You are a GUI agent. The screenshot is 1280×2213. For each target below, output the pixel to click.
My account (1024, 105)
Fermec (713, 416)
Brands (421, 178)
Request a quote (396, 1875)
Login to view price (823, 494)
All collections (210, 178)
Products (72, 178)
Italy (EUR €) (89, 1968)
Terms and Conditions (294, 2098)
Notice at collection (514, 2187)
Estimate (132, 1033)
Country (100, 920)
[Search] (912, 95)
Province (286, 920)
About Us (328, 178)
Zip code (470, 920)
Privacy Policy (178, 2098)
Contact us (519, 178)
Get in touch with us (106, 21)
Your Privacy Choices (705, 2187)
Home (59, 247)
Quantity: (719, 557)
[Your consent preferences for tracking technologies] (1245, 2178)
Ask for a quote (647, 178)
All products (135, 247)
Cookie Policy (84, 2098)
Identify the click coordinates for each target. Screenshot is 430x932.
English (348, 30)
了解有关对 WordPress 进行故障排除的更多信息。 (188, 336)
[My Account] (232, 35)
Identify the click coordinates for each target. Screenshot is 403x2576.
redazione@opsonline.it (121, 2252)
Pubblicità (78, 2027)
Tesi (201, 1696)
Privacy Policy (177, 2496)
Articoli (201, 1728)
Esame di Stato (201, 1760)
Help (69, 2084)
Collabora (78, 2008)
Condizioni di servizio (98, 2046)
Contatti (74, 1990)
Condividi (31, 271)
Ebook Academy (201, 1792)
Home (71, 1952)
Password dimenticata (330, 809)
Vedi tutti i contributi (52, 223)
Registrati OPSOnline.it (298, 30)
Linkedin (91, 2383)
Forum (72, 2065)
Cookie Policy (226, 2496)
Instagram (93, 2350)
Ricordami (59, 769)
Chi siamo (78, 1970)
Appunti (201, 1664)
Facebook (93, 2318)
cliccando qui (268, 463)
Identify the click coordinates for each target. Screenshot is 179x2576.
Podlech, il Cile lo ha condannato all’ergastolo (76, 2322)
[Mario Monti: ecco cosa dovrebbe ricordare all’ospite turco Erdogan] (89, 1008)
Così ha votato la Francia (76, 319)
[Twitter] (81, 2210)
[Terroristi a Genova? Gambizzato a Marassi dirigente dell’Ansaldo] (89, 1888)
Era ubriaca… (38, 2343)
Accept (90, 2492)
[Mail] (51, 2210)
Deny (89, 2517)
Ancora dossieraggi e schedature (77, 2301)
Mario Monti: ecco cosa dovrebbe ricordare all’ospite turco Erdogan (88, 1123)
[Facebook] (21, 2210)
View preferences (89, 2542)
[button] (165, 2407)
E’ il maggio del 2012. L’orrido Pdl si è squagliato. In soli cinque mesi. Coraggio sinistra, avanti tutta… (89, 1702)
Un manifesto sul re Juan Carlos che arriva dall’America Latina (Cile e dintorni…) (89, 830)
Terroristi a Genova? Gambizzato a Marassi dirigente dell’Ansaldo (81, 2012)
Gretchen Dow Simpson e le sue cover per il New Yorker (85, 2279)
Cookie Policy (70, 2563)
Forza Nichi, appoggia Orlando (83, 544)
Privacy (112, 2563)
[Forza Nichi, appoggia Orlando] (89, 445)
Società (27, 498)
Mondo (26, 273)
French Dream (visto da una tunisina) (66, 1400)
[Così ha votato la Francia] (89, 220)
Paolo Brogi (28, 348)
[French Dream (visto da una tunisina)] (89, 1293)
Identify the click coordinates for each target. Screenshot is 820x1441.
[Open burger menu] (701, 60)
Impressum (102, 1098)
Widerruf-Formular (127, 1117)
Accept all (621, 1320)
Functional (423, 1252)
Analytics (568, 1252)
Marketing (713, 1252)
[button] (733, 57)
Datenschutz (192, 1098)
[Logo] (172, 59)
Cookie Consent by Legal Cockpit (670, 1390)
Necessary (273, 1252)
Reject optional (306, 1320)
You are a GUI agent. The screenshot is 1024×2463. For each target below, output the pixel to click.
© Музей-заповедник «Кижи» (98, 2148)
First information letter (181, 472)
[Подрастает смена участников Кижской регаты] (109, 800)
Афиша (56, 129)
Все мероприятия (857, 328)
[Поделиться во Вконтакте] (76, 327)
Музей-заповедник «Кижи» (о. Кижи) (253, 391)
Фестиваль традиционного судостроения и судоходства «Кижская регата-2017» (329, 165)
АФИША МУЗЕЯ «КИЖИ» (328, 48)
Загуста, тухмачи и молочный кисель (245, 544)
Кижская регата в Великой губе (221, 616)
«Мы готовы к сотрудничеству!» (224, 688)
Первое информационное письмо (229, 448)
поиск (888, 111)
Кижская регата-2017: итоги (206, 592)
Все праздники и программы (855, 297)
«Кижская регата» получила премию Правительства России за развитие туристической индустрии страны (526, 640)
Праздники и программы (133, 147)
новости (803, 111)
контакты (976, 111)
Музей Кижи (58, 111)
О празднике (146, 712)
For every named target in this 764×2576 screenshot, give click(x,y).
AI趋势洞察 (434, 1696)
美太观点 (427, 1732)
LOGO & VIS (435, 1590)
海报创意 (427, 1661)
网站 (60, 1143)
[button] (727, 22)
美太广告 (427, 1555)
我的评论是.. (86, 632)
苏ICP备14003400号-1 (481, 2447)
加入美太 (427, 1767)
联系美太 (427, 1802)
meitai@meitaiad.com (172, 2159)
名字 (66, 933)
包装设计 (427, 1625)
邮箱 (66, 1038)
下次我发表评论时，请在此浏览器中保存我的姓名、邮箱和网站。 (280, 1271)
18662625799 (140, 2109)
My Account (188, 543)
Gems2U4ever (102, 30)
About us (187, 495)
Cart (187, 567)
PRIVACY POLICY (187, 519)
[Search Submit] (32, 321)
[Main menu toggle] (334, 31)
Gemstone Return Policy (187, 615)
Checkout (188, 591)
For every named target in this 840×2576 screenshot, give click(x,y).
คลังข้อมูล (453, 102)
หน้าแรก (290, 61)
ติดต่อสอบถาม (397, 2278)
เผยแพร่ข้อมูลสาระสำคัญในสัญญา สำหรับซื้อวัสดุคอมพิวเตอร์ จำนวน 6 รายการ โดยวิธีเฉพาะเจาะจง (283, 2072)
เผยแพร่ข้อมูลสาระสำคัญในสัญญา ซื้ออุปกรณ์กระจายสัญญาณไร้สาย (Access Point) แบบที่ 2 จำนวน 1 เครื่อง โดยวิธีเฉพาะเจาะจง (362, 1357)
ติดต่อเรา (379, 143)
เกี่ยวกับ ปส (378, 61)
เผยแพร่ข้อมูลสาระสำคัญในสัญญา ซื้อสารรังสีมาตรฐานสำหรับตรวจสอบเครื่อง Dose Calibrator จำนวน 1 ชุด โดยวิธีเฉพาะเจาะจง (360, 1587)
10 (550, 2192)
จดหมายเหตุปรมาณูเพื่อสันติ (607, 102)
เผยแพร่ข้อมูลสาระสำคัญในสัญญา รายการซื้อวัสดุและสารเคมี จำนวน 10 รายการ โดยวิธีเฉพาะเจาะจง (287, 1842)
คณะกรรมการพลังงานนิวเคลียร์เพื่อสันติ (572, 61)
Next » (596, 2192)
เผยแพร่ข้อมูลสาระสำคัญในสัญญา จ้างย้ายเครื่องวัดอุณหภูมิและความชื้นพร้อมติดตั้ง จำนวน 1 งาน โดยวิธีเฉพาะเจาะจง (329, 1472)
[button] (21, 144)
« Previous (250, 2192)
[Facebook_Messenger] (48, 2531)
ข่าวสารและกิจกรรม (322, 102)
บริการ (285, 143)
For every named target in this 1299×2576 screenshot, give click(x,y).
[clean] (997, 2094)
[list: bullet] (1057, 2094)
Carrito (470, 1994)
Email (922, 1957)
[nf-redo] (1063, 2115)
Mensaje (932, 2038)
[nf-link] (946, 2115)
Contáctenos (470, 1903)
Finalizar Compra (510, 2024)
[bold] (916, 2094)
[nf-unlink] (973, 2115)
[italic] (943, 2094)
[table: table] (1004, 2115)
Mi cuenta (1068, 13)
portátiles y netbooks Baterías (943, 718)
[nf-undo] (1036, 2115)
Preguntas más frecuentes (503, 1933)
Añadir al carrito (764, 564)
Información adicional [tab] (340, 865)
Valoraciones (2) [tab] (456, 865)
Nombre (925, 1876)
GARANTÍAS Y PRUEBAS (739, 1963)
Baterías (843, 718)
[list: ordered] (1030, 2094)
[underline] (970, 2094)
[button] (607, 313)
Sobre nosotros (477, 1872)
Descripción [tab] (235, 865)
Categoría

***

- **WHAT IS BEING ASKED**
Working from the records above, write out verbatim only the lines from the line containing "Finalizar Compra (510, 2024)" through the line containing "GARANTÍAS Y PRUEBAS (739, 1963)".

- **RESULT OF THE TASK**
Finalizar Compra (510, 2024)
[bold] (916, 2094)
[nf-unlink] (973, 2115)
[italic] (943, 2094)
[table: table] (1004, 2115)
Mi cuenta (1068, 13)
portátiles y netbooks Baterías (943, 718)
[nf-undo] (1036, 2115)
Preguntas más frecuentes (503, 1933)
Añadir al carrito (764, 564)
Información adicional [tab] (340, 865)
Valoraciones (2) [tab] (456, 865)
Nombre (925, 1876)
GARANTÍAS Y PRUEBAS (739, 1963)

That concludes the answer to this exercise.